1-2. Artificial intelligence methods for discovering novel materials and exotic compounds

1-2. Artificial intelligence methods for discovering novel materials and exotic compounds

Artem R. Oganov
Skolkovo Institute of Science and Technology, 3 Nobel St., 121205 Moscow, Russia

Abstract: Until mid-2000s it was thought that crystal structures are fundamentally unpredictable. This has changed, and a special role in this was played by our evolutionary method/code USPEX (http://uspex-team.org), which now has over 5000 registered users worldwide. This method can be viewed as a type of artificial intelligence, and routinely allows one to predict stable crystal structures for a given chemical composition], and even to predict all stable compounds formed by given elements. I will discuss some of the most important recent results, including:
1. Discovery of novel chemical phenomena at high pressure: transparent non-metallic allotrope of sodium, counterintuitive novel sodium chlorides, chemical reactivity of helium.

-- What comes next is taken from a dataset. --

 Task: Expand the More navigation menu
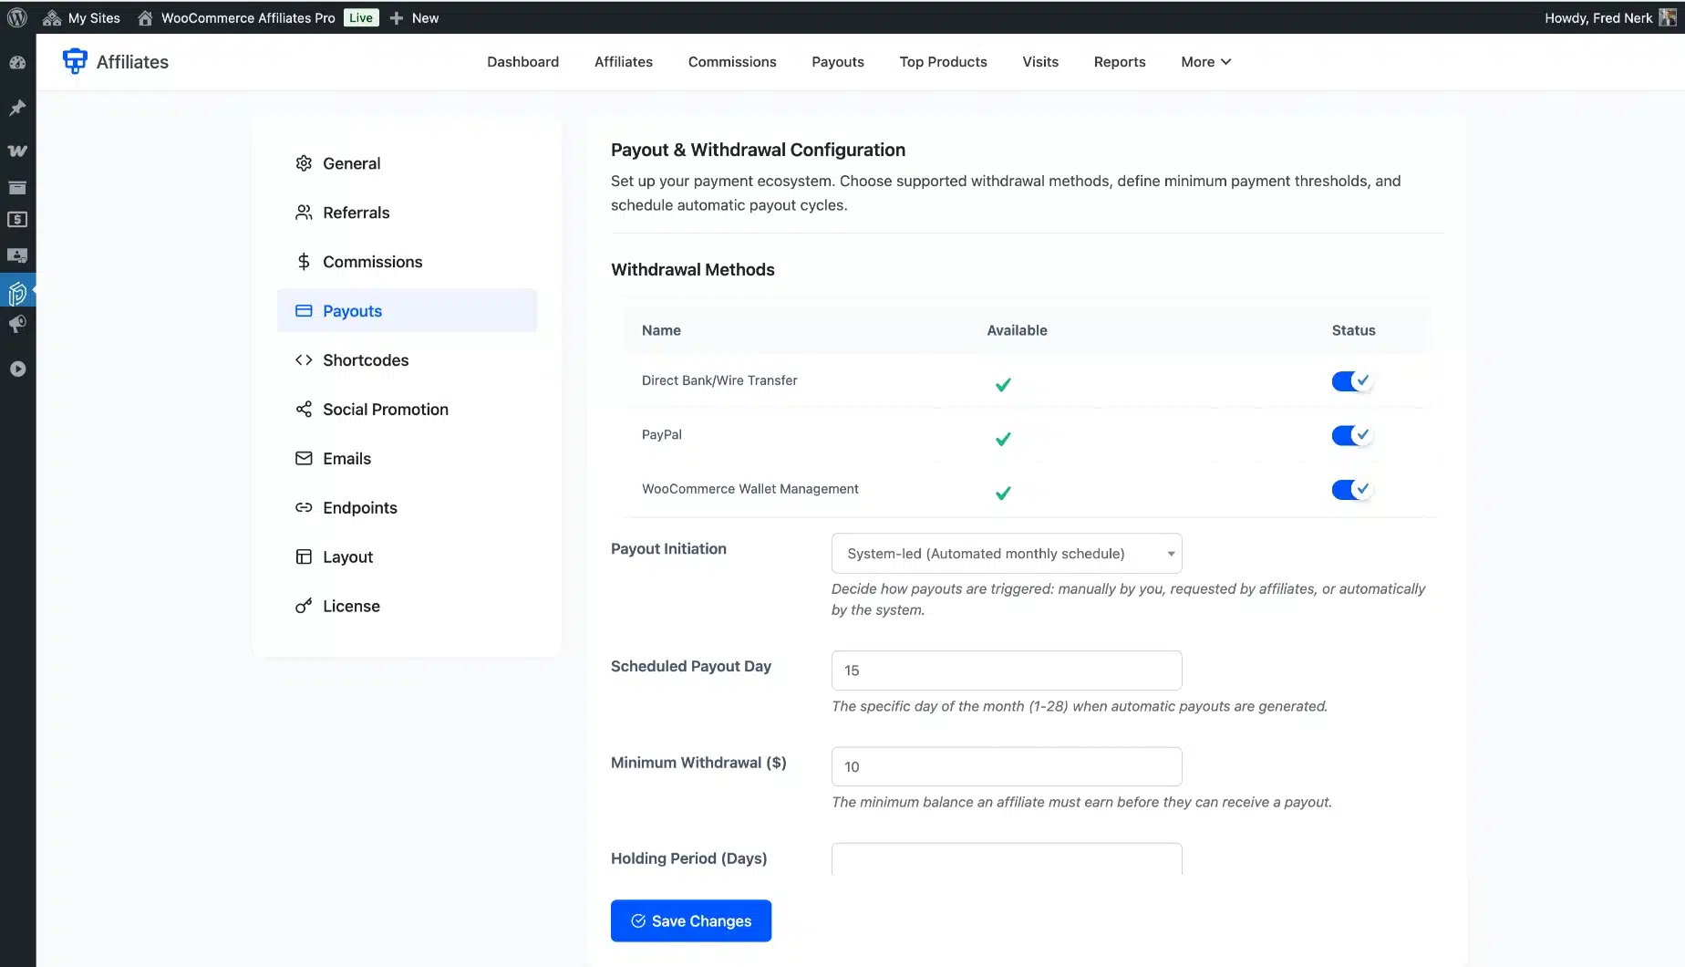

2. Prediction of novel surface compounds, with unexpected similarities to high-pressure compounds. 3. Prediction of new high-temperature superconducting polyhydrides, approaching room-temperature superconductivity.
4. Discovery of novel superhard materials, which have the potential for wide industrial application.

        I will also mention some applications of another type of artificial intelligence: machine learning methods, including recent prediction of phase diagrams of metals (including both solid-solid transitions and melting).

Brief Introduction of Speaker
Artem R. Oganov

Prof. Oganov graduated from Moscow State University in 1997, in 2002 he obtained a PhD degree in Crystallography from University College London, and in 2007 got a Habilitation degree from ETH Zurich. In 2008–2017 he was a Professor at Stony Brook University. In 2013, having won a megagrant awarded by the Russian Government, Oganov opened a laboratory at Moscow Institute of Physics and Technology, Since 2015 he is a Professor at Skolkovo Institute of Science and Technology.
Oganov has published over 250 peer-reviewed articles (many in top journals, e.g. Nature, Science) and book chapters. Total citations >17600, h-index 64.
In 2006 Oganov won an ETH Latsis Prize, in 2007 - Research Excellence Model of the European Mineralogical Union. In 2012, Oganov he was awarded a "1000 talents professor" title in China, in 2013 elected Fellow of the Mineralogical Association of America, in 2015 elected Professor of the Russian Academy of Sciences. In 2017 he became a member of Academia Europaea, got the Gamow prize, and became a member of the Presidential council for science and education. His most significant works are in fields of computational materials discovery and studies of matter at high pressure (e.g. inside the Earth and other planets). He has developed novel methods of crystal structure prediction that became basis of the USPEX code, used by more than 5000 researchers worldwide. Computational methods developed by Oganov open up the way to discovery of materials with desired properties.